Gerade im Umgang mit kolonialer Kunst, der Forschung welche Stücke zu Unrecht und auf welchen Wegen nach Bremen gekommen sind, spiele die Digitalisierung eine Schlüsselrolle, sagt Wiebke Ahrndt: "Wir bekommen gerade fast wöchentlich Anfragen von Wissenschaftlern aus dem Ausland, von Herkunftsgesellschaften, die fragen: Was habt ihr denn? Und wir können dann oft nur knappe Listen ohne Foto rüberschicken, und die sind dann auch noch auf Deutsch. Wir brauchen einen Digitalisierungsschub, da müssen wir ran."

Mehr Budget für das Sammeln und Forschen

Welche Arbeit damit verbunden ist, lässt sich erahnen wenn man einen Blick nach Frankreich wirft, ins Pariser Musée du Quai Branly. Bis dort sämtliche 300.000 Objekte online standen, arbeiteten 70 Leute rund sechs Jahre lang. Heute gibt es ein umfassendes Register, in dem Museen aus Übersee nach Objekten ihres Kulturkreises gezielt suchen können.

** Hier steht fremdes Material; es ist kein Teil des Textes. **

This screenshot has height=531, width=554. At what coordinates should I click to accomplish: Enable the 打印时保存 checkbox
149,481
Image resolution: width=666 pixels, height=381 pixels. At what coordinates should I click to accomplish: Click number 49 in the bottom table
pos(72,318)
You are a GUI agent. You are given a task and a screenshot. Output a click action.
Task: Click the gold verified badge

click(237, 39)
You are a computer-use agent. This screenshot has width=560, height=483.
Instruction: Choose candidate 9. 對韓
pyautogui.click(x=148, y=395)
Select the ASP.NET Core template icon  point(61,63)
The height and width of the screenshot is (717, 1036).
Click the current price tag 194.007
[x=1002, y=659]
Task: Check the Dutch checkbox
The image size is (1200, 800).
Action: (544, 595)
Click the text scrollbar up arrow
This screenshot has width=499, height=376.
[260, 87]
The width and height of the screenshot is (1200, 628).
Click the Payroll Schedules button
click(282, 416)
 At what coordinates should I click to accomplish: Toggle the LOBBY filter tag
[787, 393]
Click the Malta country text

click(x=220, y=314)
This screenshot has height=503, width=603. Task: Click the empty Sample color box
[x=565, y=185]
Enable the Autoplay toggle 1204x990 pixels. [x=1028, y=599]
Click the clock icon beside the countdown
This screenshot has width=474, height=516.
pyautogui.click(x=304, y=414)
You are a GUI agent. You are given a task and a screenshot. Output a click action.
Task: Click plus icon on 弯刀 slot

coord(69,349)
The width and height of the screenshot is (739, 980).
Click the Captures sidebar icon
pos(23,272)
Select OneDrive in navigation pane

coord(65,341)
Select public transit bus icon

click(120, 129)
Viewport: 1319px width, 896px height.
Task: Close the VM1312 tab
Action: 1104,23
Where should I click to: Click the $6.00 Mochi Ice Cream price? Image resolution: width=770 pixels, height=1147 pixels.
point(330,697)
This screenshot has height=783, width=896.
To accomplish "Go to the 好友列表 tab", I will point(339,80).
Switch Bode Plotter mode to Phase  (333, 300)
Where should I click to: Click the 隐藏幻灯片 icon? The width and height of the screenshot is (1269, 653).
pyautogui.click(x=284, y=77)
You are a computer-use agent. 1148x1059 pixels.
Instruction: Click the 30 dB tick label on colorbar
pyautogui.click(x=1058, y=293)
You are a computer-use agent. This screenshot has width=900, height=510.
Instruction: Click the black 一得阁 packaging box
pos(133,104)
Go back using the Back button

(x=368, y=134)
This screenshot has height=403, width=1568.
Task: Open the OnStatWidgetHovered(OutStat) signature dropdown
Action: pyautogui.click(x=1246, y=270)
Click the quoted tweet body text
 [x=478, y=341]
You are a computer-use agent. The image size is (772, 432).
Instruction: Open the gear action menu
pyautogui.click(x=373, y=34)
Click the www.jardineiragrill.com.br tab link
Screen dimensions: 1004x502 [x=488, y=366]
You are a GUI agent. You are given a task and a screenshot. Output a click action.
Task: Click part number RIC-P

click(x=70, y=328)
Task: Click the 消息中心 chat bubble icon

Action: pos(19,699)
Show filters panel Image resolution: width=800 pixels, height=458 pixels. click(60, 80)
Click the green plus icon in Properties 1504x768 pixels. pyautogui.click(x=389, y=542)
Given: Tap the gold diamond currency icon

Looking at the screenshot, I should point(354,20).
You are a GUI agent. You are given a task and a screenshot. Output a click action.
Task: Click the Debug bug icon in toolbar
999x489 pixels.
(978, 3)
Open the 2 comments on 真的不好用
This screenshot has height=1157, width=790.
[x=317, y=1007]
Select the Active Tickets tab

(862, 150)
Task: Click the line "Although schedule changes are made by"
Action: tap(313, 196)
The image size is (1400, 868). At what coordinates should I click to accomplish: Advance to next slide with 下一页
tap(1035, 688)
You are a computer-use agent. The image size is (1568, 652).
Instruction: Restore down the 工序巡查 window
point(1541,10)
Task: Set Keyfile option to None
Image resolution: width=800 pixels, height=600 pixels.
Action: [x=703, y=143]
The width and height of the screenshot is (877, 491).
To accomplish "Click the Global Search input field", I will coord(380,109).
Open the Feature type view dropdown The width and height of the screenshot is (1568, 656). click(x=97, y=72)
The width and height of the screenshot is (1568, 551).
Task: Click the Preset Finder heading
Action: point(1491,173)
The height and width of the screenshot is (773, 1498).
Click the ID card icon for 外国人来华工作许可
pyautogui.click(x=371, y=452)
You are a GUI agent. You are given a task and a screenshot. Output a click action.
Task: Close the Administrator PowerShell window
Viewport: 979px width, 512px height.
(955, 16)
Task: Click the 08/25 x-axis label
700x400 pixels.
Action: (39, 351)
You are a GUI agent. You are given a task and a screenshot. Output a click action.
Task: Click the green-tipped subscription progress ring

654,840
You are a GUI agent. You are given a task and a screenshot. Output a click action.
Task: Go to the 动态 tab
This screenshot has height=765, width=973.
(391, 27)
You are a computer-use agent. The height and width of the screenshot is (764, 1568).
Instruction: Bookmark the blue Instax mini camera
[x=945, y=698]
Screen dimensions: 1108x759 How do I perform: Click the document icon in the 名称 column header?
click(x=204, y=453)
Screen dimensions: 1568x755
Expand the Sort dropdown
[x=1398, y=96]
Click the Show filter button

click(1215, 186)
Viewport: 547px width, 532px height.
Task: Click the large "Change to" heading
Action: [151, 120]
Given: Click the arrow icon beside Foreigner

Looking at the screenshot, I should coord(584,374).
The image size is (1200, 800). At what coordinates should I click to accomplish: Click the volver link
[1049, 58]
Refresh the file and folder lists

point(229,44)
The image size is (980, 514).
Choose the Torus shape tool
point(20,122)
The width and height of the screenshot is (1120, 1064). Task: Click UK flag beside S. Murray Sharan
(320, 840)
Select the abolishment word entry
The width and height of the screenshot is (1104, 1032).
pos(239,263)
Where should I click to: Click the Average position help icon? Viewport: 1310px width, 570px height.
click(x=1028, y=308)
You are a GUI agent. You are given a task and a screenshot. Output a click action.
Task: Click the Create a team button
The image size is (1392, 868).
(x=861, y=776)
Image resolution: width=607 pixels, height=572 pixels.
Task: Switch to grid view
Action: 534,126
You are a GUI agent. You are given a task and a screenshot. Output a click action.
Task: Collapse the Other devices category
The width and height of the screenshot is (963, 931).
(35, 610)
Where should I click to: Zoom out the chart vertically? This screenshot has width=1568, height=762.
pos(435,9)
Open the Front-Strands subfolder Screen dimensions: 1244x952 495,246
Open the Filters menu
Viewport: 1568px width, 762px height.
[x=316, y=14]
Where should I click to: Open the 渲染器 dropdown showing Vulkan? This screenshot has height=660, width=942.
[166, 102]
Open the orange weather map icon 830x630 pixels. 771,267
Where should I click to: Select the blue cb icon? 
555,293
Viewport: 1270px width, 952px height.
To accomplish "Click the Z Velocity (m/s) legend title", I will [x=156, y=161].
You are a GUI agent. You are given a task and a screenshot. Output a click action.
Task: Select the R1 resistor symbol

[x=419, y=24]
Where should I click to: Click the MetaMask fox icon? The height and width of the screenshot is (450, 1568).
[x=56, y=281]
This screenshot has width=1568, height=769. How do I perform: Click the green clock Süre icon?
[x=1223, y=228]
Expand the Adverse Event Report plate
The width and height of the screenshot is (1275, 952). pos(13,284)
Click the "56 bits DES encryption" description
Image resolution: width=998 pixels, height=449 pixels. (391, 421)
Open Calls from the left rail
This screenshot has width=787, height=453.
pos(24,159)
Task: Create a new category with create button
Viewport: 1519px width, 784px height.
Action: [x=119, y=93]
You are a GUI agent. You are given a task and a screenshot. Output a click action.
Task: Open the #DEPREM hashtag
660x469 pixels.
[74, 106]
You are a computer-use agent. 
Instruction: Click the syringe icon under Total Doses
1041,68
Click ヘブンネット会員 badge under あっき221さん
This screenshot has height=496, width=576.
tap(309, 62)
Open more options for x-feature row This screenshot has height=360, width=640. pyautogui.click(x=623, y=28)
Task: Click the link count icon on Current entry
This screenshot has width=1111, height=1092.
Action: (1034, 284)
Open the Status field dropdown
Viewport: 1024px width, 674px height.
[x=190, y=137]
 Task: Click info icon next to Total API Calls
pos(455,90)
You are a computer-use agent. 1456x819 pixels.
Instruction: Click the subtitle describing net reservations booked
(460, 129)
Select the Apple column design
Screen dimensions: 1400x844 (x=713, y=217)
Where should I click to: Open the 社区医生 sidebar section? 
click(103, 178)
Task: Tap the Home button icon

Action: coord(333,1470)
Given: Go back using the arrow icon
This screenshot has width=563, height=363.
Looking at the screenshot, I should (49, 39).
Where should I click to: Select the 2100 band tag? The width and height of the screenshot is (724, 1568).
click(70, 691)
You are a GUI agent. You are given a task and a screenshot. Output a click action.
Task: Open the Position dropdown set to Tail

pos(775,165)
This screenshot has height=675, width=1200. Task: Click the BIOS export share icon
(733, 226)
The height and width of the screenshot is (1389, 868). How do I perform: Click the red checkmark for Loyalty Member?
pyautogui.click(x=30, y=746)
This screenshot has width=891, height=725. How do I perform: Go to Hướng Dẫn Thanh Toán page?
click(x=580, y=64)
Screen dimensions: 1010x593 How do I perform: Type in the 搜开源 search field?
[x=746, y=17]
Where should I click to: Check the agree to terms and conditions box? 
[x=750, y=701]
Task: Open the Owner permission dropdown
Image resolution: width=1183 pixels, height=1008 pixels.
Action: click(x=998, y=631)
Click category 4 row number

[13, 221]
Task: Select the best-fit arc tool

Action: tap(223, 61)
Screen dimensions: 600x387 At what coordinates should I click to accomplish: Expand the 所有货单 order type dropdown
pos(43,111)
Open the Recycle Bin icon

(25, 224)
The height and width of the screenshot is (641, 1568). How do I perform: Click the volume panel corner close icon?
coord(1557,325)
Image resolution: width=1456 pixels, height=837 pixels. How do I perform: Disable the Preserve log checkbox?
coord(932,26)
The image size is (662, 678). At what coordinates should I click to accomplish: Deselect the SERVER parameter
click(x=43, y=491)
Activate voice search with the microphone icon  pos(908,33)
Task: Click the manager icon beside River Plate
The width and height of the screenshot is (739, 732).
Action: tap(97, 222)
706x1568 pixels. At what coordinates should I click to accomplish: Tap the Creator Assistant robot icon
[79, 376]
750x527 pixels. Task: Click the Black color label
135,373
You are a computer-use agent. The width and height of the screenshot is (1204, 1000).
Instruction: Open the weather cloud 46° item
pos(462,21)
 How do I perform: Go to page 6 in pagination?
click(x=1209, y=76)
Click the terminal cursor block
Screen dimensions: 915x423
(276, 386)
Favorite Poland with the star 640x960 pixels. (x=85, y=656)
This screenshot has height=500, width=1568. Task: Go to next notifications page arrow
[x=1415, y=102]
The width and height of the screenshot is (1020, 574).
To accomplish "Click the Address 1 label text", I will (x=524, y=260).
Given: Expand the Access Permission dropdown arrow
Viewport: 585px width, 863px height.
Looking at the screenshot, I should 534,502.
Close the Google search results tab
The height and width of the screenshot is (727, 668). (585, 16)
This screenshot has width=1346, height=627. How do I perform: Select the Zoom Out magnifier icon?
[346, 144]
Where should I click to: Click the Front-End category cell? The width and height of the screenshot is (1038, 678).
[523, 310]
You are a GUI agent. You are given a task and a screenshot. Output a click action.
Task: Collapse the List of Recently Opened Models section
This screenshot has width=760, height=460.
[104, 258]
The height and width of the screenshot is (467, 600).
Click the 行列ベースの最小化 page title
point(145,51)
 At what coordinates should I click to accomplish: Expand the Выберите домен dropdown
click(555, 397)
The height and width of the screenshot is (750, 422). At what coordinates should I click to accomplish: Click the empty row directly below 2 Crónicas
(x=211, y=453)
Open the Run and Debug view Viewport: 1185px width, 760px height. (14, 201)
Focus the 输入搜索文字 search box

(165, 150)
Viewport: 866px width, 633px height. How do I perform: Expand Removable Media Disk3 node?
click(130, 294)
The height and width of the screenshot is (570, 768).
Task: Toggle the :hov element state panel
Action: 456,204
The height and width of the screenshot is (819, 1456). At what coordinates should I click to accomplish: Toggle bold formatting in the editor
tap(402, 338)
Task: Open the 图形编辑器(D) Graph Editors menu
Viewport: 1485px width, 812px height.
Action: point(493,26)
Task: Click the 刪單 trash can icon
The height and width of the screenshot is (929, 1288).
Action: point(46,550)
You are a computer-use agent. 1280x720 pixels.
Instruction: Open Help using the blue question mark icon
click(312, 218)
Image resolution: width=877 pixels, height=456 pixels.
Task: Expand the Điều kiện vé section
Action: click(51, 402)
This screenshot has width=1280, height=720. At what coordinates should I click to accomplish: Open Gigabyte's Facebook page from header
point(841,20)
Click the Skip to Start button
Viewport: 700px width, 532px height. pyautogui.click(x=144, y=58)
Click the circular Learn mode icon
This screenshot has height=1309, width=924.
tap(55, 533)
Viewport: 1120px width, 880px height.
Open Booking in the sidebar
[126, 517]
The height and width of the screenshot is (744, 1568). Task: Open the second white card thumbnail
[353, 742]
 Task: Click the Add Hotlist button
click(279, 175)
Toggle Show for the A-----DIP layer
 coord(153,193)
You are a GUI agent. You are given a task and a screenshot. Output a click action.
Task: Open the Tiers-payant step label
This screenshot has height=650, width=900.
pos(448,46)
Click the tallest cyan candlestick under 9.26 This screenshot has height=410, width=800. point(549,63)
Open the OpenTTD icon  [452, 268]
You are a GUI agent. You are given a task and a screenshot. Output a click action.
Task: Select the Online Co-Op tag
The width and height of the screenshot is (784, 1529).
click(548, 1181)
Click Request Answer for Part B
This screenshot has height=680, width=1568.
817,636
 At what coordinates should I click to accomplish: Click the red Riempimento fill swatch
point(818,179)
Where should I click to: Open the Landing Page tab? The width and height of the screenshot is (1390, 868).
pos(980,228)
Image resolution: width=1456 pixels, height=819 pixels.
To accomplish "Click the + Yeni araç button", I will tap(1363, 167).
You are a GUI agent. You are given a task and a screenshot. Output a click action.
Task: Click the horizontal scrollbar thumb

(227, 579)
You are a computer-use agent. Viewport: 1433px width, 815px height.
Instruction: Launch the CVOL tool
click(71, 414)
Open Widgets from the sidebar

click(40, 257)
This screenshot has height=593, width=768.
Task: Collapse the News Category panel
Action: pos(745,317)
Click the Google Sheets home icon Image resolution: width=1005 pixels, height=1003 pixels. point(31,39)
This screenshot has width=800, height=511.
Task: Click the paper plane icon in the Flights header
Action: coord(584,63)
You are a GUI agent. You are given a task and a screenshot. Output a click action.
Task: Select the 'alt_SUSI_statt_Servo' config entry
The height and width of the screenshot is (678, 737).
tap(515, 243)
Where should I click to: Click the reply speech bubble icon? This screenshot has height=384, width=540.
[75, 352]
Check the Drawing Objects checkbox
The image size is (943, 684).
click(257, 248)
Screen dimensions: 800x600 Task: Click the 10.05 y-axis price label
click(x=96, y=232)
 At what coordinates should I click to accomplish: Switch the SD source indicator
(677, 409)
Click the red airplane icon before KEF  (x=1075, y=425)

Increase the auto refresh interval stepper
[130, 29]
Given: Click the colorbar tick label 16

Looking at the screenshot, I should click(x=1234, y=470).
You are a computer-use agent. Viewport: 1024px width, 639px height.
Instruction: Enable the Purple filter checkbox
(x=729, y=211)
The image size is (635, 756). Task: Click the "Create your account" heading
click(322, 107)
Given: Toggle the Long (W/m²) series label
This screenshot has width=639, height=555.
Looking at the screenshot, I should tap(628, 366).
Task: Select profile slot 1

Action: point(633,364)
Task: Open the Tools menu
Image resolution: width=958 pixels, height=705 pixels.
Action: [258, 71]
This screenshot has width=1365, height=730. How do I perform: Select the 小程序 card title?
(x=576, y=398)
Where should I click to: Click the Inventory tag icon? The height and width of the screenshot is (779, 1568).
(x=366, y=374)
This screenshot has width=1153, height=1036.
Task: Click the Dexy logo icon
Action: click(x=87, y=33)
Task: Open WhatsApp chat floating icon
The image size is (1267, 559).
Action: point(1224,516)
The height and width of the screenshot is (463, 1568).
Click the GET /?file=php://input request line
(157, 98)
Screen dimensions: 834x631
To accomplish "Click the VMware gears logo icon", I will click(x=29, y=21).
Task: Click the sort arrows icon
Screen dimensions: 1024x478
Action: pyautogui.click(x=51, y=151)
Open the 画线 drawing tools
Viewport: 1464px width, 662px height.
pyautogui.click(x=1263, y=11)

Wiebke Ahrndt kann davon nur träumen. Vom designierten neuen Bremer Kultursenator Andreas Bovenschulte erwartet sie deswegen mehr Geld für die kommenden Jahre, um mit zusätzlichem Personal zumindest einen Anfang machen zu können: "Museen werden so oft als reine Ausstellungshäuser betrachtet. Aber das Sammeln und Forschen ist Grundlage dafür, und gerade hier fehlt es an Personal."